Cause of Death: Loneliness

My friend Melanie shares her home with her mother, her sister, sometimes her brother and a lovely cat that has to be 20 years old if she's a day.  Up the street a few houses lives her aunt and uncle.  Her mother, aunt and uncle are all pushing 90, and despite numerous illnesses, falls, accidents and the like, they are all plugging along. Currently, Melanie's adorable aunt who makes the most delicious custard on the planet, had a terrible virus that left her very weak, and she has been in a rehabilitation facility since Christmas time.  Every day, all day, Melanie is there doing everything she can to get her aunt well enough to come back home.  And you know what?  She will.

She will because there is so much devotion, love and support in that family of feisty Armenians that nothing can dampen their spirit or their resolve.  I really believe this is one of the biggest keys to living a long life and recovering from illness.

Loneliness affects people's health.  Don't doubt it for a minute.  Up until this generation, older people were always kept at home where there was a sense of belonging.  Where they were surrounded by their favorite things, ate the healthiest of foods, and were supported daily with love and devotion.  And now?  How many families have had to break up the family home of an aging parent and move them to a nursing home?  How many people have weathered a serious illness like cancer alone?  How many older people have simply given up the will to live and laid down and died?

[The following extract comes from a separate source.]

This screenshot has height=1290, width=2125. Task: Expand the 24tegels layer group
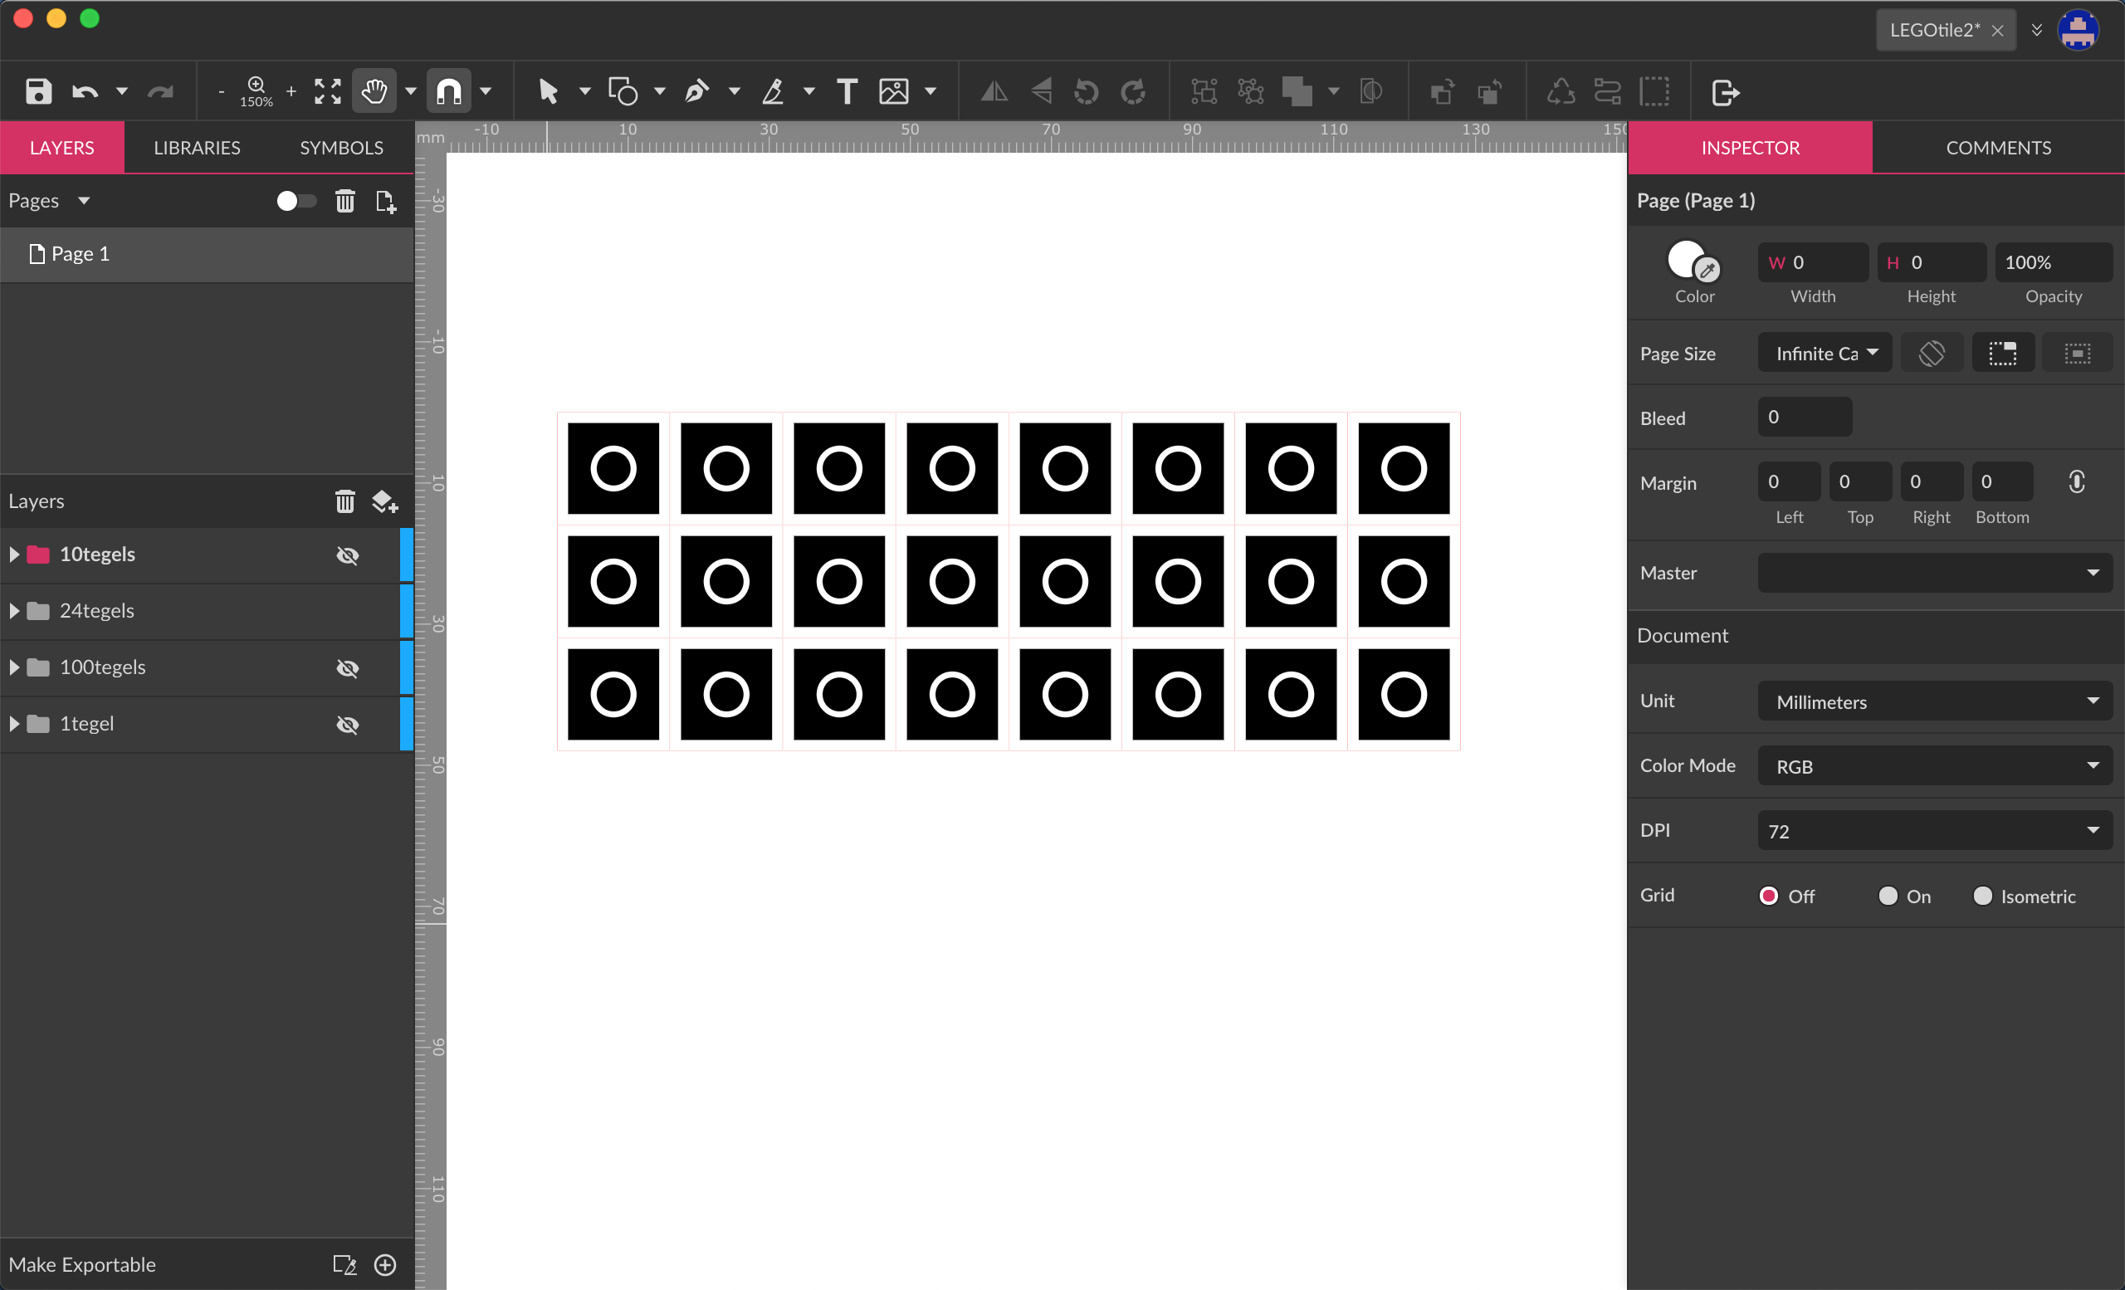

When I go into my bank, there is a teller who just makes me smile uncontrollably because she is so warm, friendly and positive.  Her name is Shruthi and she is Indian (in case you couldn't guess!).  We were talking about the idea of nursing homes and she found it astounding that people actually request and pay for long-term care insurance.  They assume that they will be chucked out of their home, denied a bed in the home of a family member and will live out their days at the hands of strangers with nothing more familiar than a pair of socks. Why have we gotten the idea into our heads that caring for those we love in the face of illness or disability is not our responsibility?  Why do we think that it's not just not what we want, but completely out of the question?  Why do we choose to live hundreds of miles from our loved ones, or structure our life so we cannot even entertain the idea of caretaking.

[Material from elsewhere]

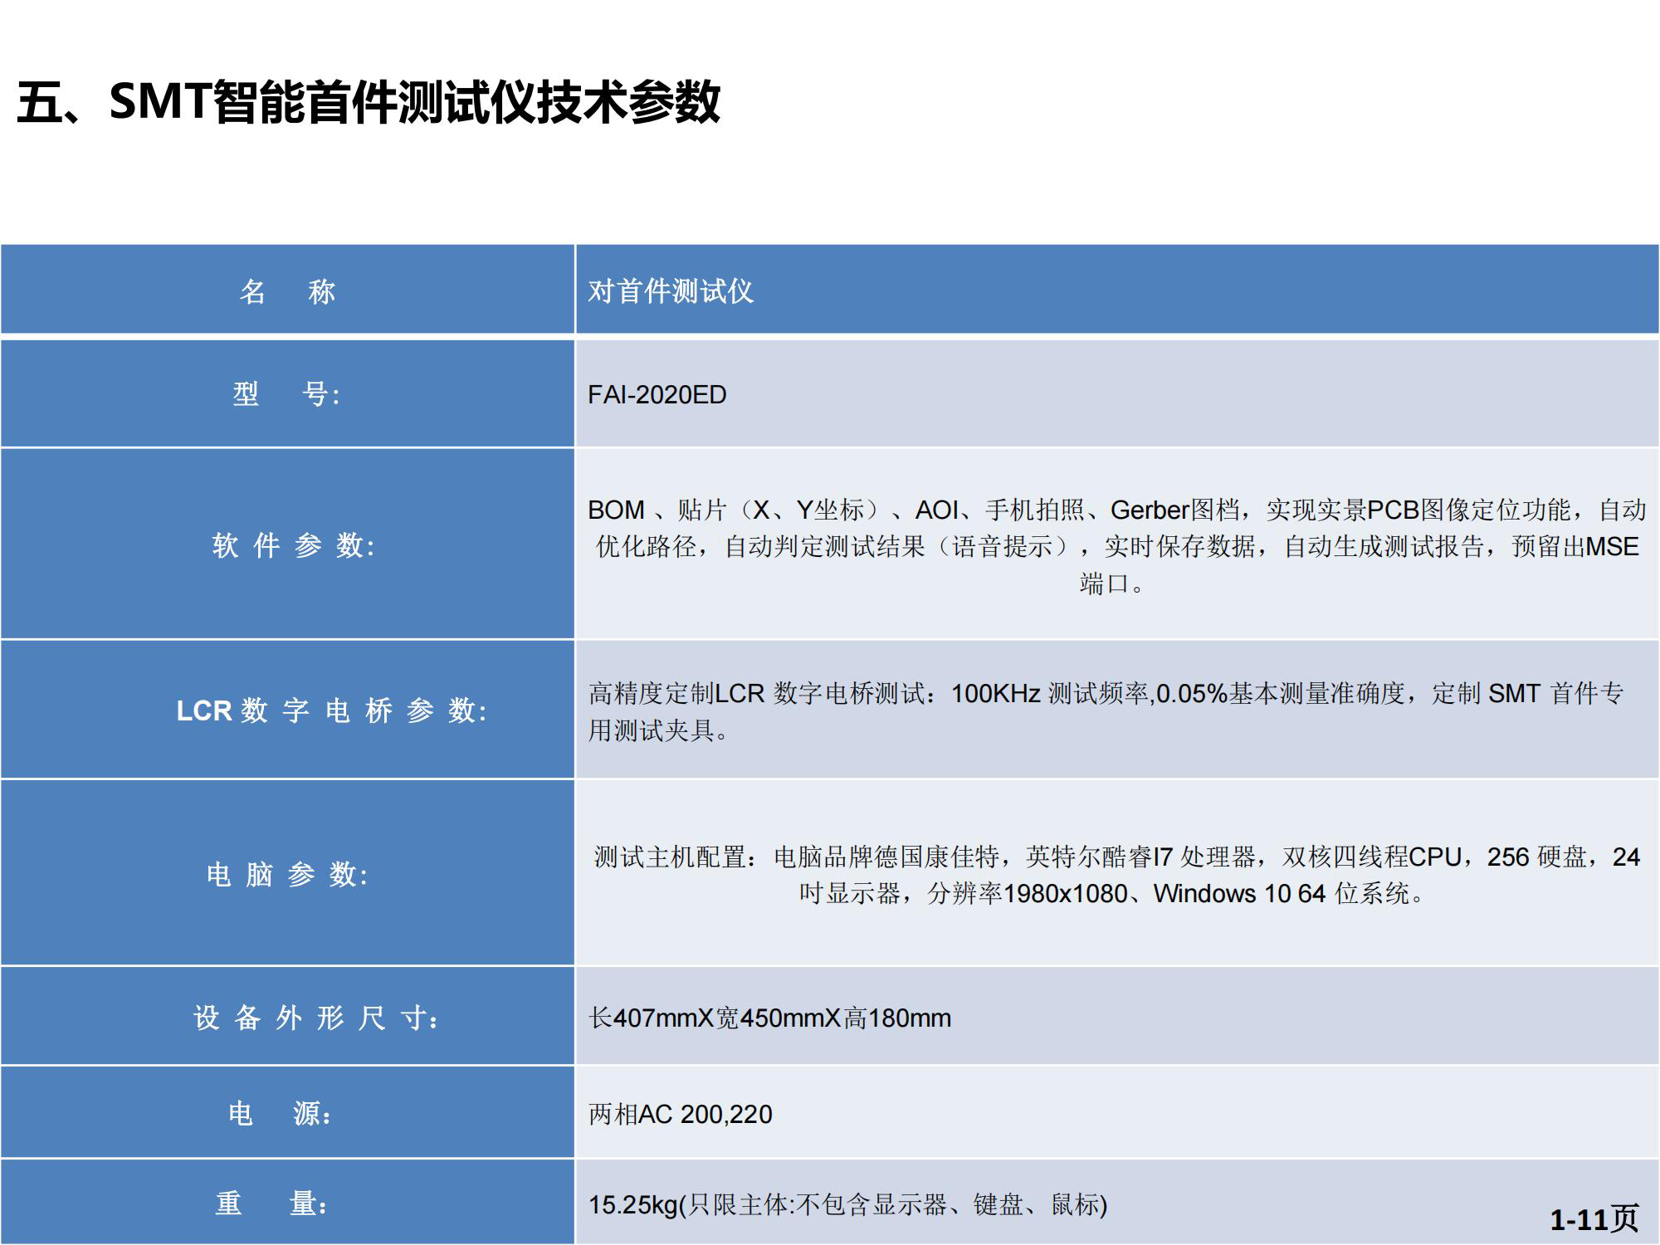Click the 测试主机配置 computer spec text
The image size is (1660, 1245).
click(1116, 857)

I honestly believe that without the support of someone who loves you, healing from illness is a much tougher road to hoe.  In fact, loneliness should be listed as a cause of death, because it is.  The stress, fear and anxiety from loneliness can do more damage than smoking a pack a day.

Think about it....  Isn't it possible that the most important thing you can do for your future health isn't drinking more water, getting more exercise or even eating green vegetables.  It's building strong family and friend relationships and establishing a commitment to be there for each other, for better or worse, in sickness and in health, as long as you all shall live.